# BERT Model Evaluation

This code evaluates the performance of BERT models in varying classes to see if there are any class specific biases, and generates plots to illustrate this.

In [None]:

from transformers import BertForMaskedLM, BertTokenizer, DataCollatorForLanguageModeling

tokenizer = BertTokenizer.from_pretrained("bert-base-uncased")
data_collator = DataCollatorForLanguageModeling(tokenizer=tokenizer, mlm_probability=0.15)
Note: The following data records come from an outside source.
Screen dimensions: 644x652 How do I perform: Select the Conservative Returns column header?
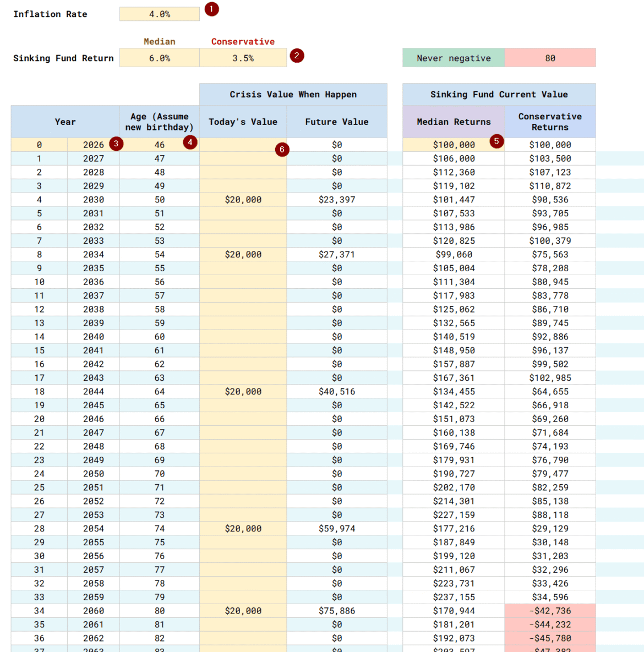tap(550, 121)
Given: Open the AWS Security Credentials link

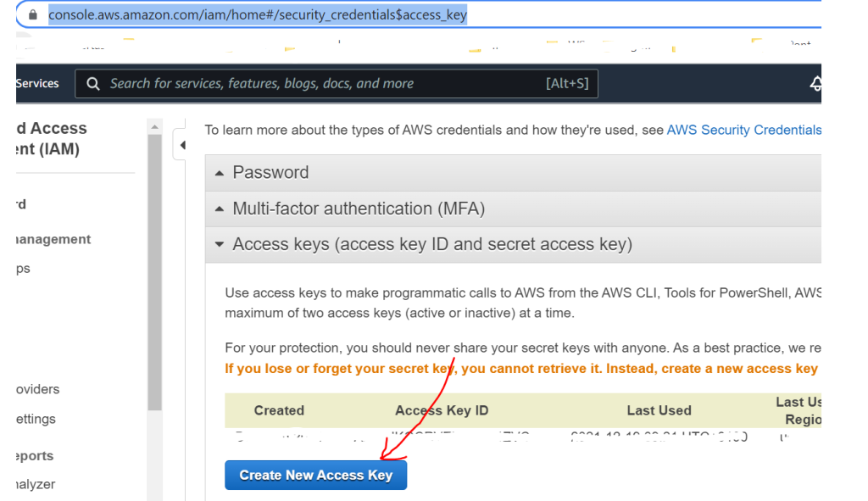Looking at the screenshot, I should [743, 130].

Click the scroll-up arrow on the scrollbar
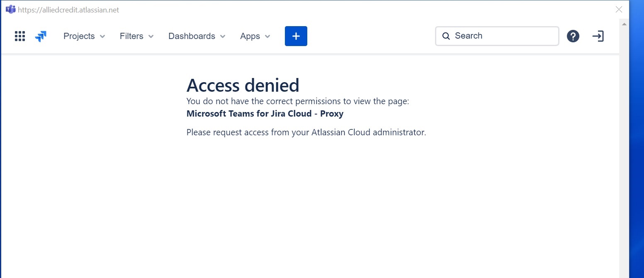tap(624, 24)
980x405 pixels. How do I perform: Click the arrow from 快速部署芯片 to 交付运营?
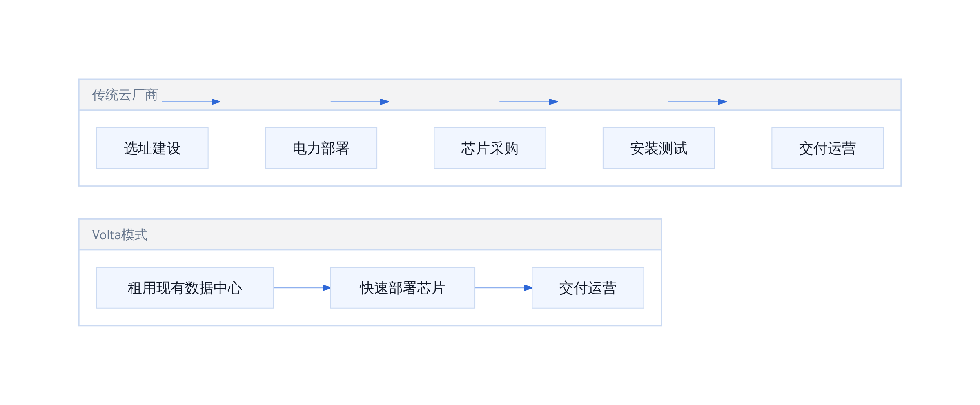[503, 288]
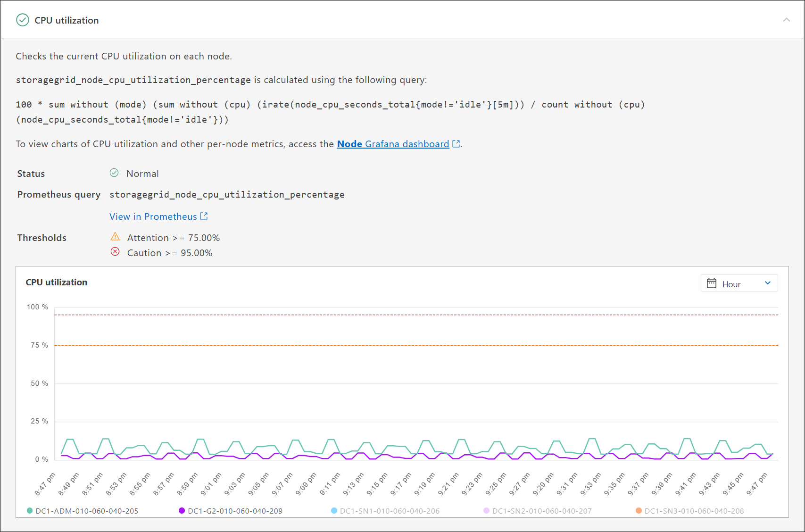Image resolution: width=805 pixels, height=532 pixels.
Task: Open the Hour time range dropdown
Action: coord(739,283)
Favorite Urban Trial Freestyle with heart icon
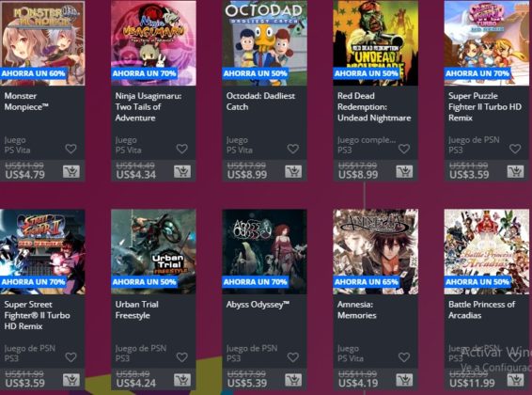Viewport: 532px width, 395px height. click(181, 357)
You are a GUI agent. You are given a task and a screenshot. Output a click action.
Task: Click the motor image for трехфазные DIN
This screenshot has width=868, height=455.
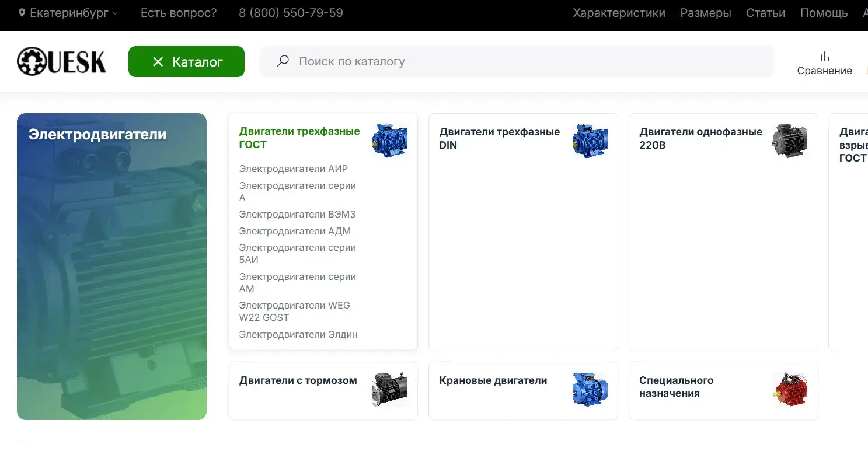590,141
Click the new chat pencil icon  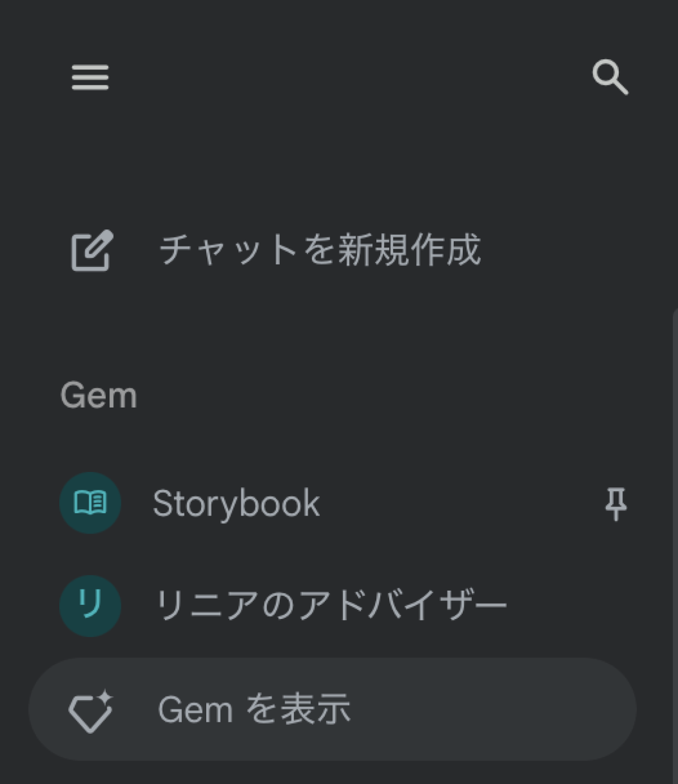[92, 250]

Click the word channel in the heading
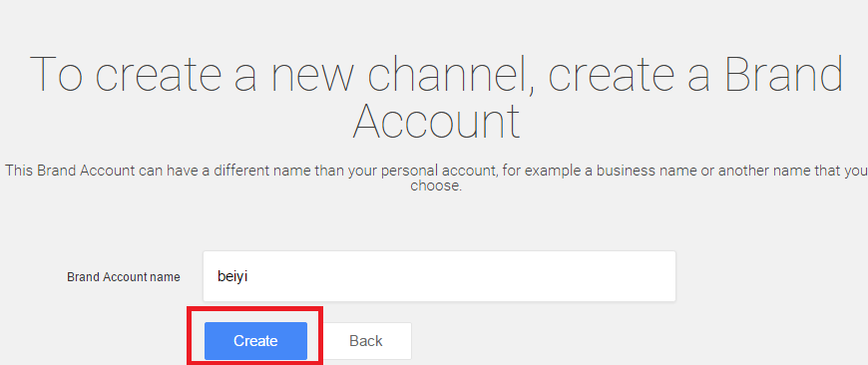452,74
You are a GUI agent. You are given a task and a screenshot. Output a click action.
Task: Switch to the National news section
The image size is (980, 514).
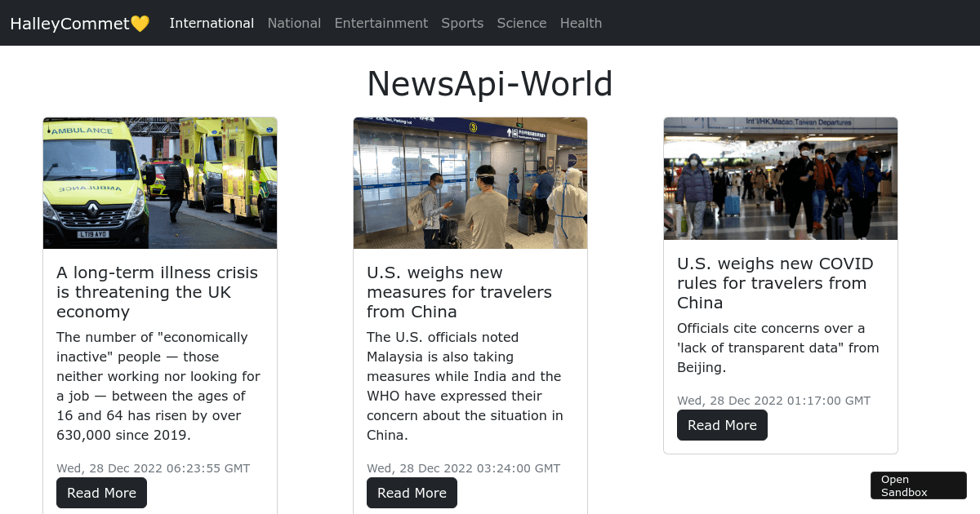[x=294, y=23]
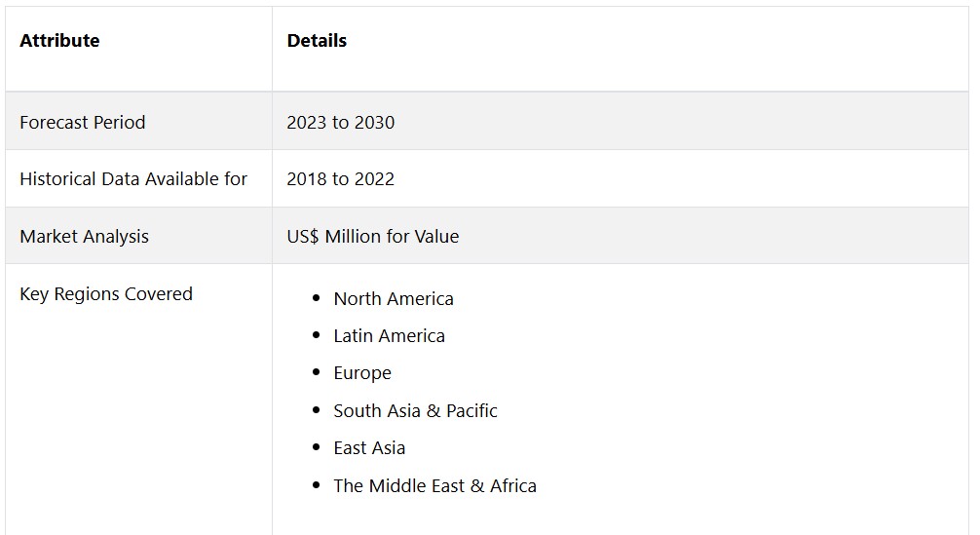Select The Middle East & Africa item
This screenshot has width=980, height=535.
434,486
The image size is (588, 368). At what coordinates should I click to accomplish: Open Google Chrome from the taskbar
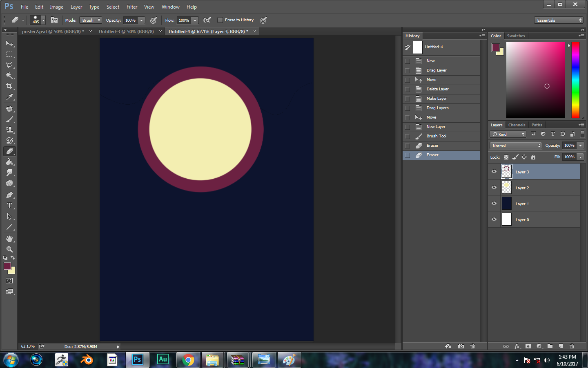(188, 360)
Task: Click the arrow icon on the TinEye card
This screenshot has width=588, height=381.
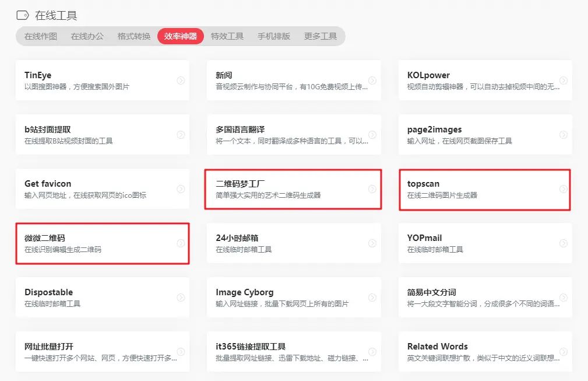Action: coord(179,80)
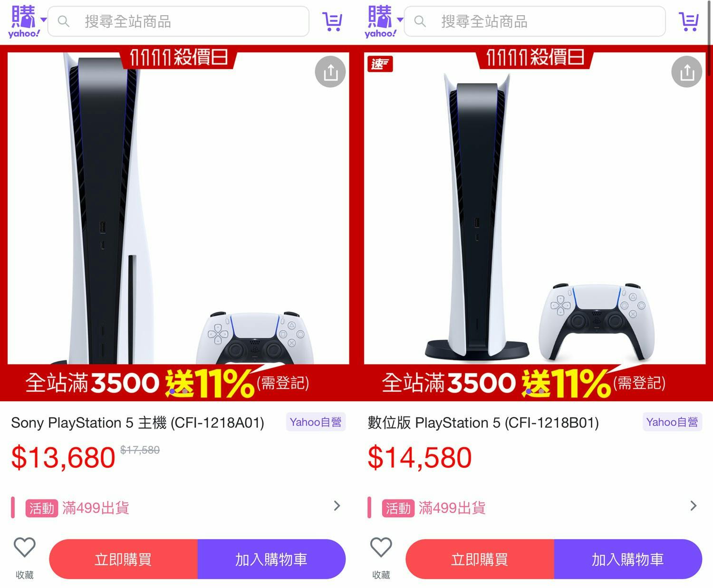The height and width of the screenshot is (588, 713).
Task: Click the left 搜尋全站商品 search field
Action: 178,21
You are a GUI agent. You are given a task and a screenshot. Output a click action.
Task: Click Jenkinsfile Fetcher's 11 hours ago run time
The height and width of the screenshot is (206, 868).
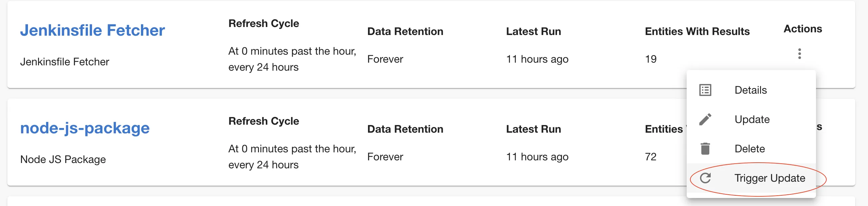click(537, 59)
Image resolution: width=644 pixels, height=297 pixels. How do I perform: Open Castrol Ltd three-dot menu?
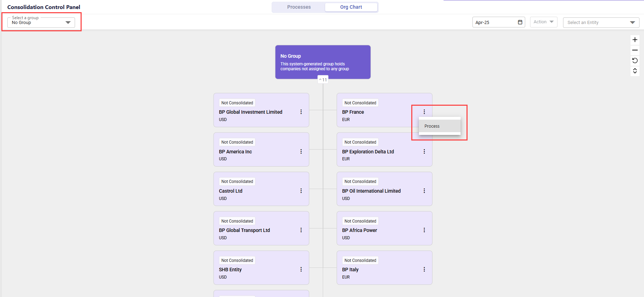[301, 191]
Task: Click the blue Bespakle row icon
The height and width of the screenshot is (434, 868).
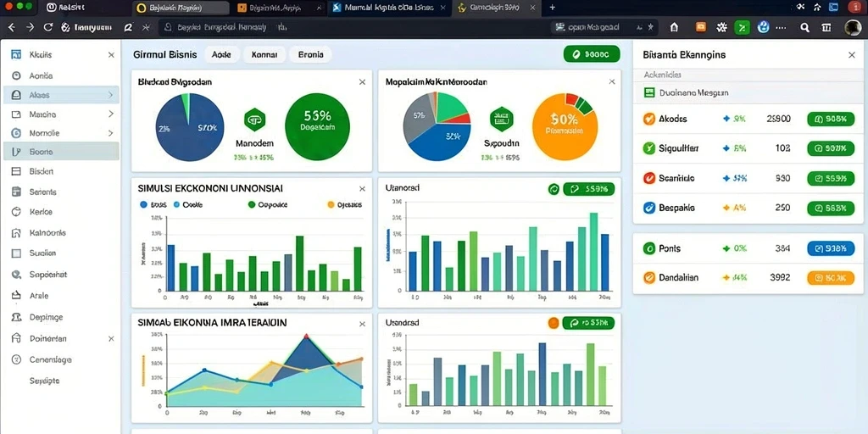Action: click(649, 209)
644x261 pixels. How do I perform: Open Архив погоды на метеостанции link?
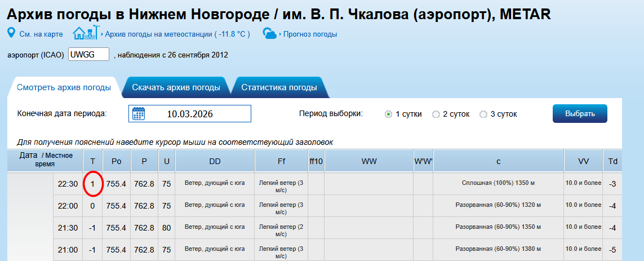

Load the pre-processed dataset created in the fine-tuning notebook

In [None]:
from datasets import DatasetDict

lm_datasets = DatasetDict()
lm_datasets = lm_datasets.load_from_disk("processed_dataset")
lm_datasets

In [None]:
lm_datasets['validation'][0]

A custom class based on the HuggingFace trainer is used to perform class-specific evaluations for all frequently occurring words.  The evaluation results on each of the fine-tuned models are saved as dictionaries.

In [None]:
from torch.utils.data import DataLoader
import torch
import numpy as np
from torch import nn
from transformers import Trainer
from collections import defaultdict

class ClassEvaluator(Trainer):
    
    def eval_by_class(self, num_occurrences=10):
        
        model = self._wrap_model(self.model, training=False)
        model.eval()
        loss_by_class = defaultdict(list)
        mean_loss_by_class = defaultdict(float)
        eval_dataloader = self.get_eval_dataloader()
        #eval_dataloader = DataLoader(lm_datasets["validation"], shuffle=False)
        prediction_loss_only = False
        
        for step, inputs in enumerate(eval_dataloader):
            loss, logits, labels = self.prediction_step(model, inputs, prediction_loss_only, ignore_keys=[])
            labels = tokenizer.batch_decode(labels[0])
            loss = float(loss.cpu().numpy())
            for label in labels:
                if label != -100:
                    loss_by_class[label].append(loss)
                    
        for key, val in loss_by_class.items():
            if len(val) >= num_occurrences:
                mean_loss_by_class[key] = np.mean(val)
        
        return mean_loss_by_class

In [None]:
model_names = ["weight_decay_0.1", "weight_decay_0.001", "weight_decay_0.01", "weight_decay_0", "dropout_0", "dropout_0.2", "dropout_0.4"]
from transformers import TrainingArguments

for model_name in model_names:
    
    model = model = BertForMaskedLM.from_pretrained(model_name)

    eval_args = TrainingArguments(
        per_device_eval_batch_size = 1,
        output_dir = "eval_tmp"
    )

    class_evaluator = ClassEvaluator(
        model = model,
        args = eval_args,
        train_dataset = lm_datasets["train"],
        eval_dataset = lm_datasets["validation"],
        data_collator = data_collator
    )

    class_probs = class_evaluator.eval_by_class(25)
    
    print(model_name)
    print(class_probs)
    np.save(model_name + "_dict.npy", class_probs)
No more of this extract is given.